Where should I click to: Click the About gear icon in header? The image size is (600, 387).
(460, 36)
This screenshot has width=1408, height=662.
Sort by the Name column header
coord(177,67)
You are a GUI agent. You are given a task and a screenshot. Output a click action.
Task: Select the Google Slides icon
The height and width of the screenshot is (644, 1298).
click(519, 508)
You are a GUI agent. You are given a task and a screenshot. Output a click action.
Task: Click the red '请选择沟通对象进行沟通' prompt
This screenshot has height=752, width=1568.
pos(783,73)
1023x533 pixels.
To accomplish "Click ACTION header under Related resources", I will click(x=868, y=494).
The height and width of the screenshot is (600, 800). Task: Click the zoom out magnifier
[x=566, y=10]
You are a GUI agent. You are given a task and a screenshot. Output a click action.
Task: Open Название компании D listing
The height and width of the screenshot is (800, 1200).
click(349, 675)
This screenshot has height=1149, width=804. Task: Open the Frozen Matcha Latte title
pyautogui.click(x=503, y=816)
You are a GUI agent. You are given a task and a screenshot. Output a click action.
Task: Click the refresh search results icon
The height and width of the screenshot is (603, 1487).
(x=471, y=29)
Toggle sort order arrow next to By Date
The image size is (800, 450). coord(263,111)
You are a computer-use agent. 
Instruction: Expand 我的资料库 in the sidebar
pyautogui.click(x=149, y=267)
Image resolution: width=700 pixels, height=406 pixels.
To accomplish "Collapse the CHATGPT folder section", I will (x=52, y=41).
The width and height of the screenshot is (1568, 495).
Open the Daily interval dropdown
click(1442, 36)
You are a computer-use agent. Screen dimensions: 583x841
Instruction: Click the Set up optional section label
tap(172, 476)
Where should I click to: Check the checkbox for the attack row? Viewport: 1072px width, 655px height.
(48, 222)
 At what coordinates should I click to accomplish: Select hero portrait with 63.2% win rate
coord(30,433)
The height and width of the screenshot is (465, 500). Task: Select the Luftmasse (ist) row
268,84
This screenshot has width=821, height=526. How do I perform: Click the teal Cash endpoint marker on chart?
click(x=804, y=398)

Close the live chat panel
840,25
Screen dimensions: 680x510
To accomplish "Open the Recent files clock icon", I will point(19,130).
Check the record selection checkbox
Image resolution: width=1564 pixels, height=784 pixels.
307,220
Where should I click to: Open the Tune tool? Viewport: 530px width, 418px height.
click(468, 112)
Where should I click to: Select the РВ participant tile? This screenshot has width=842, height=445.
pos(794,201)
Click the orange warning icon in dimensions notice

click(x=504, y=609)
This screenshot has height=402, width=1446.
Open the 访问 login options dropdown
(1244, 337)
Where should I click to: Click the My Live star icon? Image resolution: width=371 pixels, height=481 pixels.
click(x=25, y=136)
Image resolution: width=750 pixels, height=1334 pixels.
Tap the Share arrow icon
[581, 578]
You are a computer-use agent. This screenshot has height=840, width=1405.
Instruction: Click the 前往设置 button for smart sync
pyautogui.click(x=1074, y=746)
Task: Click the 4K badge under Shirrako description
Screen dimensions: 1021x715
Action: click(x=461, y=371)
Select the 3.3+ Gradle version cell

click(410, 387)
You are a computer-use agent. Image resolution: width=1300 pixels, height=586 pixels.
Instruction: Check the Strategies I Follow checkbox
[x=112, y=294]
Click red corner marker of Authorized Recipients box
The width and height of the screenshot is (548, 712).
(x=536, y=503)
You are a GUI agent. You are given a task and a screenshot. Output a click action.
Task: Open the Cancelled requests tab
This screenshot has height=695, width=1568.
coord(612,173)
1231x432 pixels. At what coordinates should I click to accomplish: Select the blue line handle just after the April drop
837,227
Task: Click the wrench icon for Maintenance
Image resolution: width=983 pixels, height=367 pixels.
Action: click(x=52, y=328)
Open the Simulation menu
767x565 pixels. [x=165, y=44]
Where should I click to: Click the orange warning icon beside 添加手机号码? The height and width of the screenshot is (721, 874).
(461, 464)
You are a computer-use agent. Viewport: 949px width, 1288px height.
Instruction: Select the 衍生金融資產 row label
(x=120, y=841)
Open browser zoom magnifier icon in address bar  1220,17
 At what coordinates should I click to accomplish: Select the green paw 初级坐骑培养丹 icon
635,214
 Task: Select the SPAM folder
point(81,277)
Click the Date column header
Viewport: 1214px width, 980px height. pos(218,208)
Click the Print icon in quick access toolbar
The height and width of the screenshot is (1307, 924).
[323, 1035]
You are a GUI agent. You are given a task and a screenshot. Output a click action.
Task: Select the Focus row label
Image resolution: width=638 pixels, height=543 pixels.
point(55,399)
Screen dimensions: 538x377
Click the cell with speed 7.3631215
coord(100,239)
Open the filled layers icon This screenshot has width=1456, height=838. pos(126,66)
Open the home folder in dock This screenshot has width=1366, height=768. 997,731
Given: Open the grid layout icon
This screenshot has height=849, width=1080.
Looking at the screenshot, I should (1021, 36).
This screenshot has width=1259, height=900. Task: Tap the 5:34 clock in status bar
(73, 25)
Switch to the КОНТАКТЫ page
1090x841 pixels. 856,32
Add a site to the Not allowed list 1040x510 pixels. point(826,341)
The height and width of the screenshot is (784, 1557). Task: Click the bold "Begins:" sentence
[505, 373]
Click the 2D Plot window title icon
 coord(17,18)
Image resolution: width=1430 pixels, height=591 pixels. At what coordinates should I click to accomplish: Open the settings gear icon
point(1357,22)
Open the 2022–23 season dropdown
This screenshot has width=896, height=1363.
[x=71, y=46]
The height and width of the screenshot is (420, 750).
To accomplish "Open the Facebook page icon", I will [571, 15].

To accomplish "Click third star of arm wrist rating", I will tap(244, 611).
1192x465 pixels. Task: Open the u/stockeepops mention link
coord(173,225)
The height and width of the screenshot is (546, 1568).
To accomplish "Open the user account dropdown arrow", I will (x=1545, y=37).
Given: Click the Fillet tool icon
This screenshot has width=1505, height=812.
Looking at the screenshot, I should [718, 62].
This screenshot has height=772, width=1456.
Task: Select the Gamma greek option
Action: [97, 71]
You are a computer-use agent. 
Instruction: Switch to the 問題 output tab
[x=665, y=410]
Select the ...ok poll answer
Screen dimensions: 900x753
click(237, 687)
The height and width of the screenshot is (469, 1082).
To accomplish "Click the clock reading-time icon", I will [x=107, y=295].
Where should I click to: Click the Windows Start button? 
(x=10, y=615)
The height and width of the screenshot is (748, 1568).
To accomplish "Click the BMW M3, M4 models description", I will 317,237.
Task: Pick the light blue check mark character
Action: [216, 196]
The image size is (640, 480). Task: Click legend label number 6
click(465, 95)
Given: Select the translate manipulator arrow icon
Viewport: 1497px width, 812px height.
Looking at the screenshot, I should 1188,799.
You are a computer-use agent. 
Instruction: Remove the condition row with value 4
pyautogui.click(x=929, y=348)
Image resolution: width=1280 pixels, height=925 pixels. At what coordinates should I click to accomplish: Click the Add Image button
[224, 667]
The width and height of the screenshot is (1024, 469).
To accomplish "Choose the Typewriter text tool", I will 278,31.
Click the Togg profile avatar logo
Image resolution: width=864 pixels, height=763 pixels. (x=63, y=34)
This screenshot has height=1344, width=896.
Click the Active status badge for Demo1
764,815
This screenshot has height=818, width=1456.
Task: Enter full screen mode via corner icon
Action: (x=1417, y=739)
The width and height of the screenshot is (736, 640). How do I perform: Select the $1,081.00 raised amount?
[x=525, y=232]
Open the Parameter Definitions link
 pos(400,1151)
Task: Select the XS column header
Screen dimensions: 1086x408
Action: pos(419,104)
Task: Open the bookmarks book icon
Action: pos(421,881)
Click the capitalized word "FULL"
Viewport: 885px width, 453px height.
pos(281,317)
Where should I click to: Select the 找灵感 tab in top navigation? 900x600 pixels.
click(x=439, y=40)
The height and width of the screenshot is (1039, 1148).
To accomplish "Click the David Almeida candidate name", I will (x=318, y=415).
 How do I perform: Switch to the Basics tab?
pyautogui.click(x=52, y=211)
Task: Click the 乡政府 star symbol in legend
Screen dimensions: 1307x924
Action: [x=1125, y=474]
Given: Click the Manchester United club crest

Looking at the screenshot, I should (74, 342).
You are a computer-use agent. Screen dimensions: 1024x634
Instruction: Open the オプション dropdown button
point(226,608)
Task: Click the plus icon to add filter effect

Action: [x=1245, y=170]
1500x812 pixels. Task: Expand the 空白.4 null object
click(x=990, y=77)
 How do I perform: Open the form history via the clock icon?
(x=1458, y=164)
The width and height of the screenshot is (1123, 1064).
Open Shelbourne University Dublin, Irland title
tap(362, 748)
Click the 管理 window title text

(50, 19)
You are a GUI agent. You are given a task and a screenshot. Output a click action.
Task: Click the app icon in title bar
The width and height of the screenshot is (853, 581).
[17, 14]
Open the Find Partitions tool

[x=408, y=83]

#####

Beginning with the line that holds "How do I perform: Open" and ending with the last line of the material, retype each line exactly and output nothing else.

 How do I perform: Open the form history via the clock icon?
(x=1458, y=164)
The width and height of the screenshot is (1123, 1064).
Open Shelbourne University Dublin, Irland title
tap(362, 748)
Click the 管理 window title text

(50, 19)
You are a GUI agent. You are given a task and a screenshot. Output a click action.
Task: Click the app icon in title bar
The width and height of the screenshot is (853, 581).
[17, 14]
Open the Find Partitions tool

[x=408, y=83]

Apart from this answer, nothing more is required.